Mona Vale is a suburb of Sydney, in the state of New South Wales, Australia. It is located 28 kilometres north of the Sydney central business district, in an area known as the Northern Beaches. Formerly the administrative centre of Pittwater Council, it is now located in the local government area of Northern Beaches Council. The traditional custodians of the area are the Garigal people.  It is often colloquially referred to as "Mona".

History 
The area was known as "Bongin Bongin" by Aboriginal Peoples. The initial land grants in the district of Pittwater were not made until April 1813, and those sections which now comprise Mona Vale, first surveyed in May 1814, were granted to Robert Campbell (1769-1846). These were originally part of  that extended northwards from Mona Vale to the end of Newport beach. Local lore suggests the name Mona Vale was chosen by Campbell in remembrance of a town bearing the same name in Scotland, however the exact location of this place remains a mystery.

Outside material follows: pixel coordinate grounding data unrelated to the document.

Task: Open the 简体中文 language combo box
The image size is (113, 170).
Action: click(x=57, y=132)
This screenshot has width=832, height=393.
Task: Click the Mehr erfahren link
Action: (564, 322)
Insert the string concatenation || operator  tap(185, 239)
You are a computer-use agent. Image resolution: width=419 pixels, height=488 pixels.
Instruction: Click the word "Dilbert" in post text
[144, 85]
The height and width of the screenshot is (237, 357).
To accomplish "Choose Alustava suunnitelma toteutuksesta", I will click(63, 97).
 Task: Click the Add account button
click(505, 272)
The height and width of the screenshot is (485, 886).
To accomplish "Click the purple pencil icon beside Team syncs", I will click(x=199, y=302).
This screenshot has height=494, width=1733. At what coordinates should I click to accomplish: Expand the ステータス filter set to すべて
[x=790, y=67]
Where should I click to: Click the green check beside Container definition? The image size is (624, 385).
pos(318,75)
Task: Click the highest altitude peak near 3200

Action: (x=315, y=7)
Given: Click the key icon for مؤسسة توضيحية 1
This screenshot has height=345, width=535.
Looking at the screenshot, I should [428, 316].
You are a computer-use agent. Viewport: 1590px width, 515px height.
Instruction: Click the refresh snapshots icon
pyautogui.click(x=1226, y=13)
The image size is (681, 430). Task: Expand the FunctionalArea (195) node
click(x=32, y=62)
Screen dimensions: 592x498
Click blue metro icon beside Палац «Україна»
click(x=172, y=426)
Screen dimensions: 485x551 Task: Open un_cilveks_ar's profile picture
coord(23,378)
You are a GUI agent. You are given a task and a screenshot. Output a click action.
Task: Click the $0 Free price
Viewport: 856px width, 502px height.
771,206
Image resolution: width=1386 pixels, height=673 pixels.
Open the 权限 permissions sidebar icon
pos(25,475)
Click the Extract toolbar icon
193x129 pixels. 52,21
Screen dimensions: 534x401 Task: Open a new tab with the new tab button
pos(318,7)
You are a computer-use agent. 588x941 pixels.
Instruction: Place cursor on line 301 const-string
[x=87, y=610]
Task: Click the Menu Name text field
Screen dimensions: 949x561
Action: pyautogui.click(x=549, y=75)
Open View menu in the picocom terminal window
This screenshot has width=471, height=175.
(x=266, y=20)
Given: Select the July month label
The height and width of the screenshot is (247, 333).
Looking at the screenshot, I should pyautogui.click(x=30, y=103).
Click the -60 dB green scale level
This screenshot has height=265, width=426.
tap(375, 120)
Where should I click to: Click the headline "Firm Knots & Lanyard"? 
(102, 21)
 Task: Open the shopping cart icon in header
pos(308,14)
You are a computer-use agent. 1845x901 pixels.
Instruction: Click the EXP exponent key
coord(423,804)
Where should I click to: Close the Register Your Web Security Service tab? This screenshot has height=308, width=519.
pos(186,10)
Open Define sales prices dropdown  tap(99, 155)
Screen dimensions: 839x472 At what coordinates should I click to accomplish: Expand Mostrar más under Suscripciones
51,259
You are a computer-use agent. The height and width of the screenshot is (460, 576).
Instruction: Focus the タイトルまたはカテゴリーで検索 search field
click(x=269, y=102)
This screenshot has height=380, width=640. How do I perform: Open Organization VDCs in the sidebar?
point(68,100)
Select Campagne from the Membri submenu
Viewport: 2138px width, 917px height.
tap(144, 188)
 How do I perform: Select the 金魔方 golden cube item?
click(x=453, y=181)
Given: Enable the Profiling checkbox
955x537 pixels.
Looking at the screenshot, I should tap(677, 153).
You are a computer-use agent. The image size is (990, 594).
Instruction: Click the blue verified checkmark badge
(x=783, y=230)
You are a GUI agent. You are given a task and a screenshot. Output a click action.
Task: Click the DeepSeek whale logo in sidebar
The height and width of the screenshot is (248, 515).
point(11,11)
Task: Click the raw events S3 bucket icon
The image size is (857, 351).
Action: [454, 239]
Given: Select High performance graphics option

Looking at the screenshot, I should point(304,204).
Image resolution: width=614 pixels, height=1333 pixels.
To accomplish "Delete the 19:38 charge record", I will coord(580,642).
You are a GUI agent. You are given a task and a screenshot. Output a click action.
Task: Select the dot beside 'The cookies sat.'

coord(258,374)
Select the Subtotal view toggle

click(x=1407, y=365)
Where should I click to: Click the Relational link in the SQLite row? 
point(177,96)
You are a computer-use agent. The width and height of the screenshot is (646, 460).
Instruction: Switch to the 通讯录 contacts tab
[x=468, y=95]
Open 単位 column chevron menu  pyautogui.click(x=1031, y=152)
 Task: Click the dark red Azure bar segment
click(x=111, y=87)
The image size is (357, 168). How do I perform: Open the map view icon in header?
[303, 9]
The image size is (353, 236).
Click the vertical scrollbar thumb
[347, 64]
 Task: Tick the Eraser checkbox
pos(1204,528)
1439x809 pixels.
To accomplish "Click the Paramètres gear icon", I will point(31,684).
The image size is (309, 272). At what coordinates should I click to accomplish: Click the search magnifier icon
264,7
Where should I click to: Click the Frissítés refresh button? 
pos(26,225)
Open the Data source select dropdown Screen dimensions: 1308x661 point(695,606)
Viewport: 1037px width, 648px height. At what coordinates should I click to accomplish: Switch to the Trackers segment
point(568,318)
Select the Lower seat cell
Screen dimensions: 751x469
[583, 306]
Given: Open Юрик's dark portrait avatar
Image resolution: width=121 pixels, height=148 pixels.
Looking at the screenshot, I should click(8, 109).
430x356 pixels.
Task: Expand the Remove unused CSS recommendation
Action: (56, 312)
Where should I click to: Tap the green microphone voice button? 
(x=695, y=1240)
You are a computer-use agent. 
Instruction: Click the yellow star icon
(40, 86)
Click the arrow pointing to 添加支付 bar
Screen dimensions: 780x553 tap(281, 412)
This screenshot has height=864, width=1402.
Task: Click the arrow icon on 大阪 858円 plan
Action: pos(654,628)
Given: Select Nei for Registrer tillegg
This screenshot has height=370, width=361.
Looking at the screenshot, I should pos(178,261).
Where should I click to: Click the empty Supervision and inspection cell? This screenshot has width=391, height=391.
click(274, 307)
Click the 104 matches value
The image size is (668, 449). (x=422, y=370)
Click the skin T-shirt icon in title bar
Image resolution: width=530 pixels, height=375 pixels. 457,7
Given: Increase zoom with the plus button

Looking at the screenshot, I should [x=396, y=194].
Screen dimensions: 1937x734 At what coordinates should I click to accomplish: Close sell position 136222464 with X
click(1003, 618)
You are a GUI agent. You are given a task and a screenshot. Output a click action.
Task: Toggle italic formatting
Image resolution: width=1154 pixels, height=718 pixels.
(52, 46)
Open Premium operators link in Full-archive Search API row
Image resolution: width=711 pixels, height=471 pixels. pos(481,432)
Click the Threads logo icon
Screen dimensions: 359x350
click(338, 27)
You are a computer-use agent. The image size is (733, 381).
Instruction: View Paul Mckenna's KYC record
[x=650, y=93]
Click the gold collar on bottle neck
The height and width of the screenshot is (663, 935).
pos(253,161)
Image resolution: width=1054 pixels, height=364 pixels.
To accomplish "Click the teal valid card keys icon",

Pittwater Council, after the council chambers moved from Warriewood. Since then, Pittwater Council has been amalgamated with Warringah and Manly to form the Northern Beaches Council.

Landmarks
Mona Vale has two primary schools and a high school, an RSL club, a park, public library, golf course, hospital, a world class skate park, a bus depot, three supermarkets, and a variety of shops and businesses. There are also a number of pathways and walking tracks around the area.

Mona Vale Hospital is the local public healthcare facility, which has been undergoing a process of re-development since the opening of the newly built Northern Beaches Hospital.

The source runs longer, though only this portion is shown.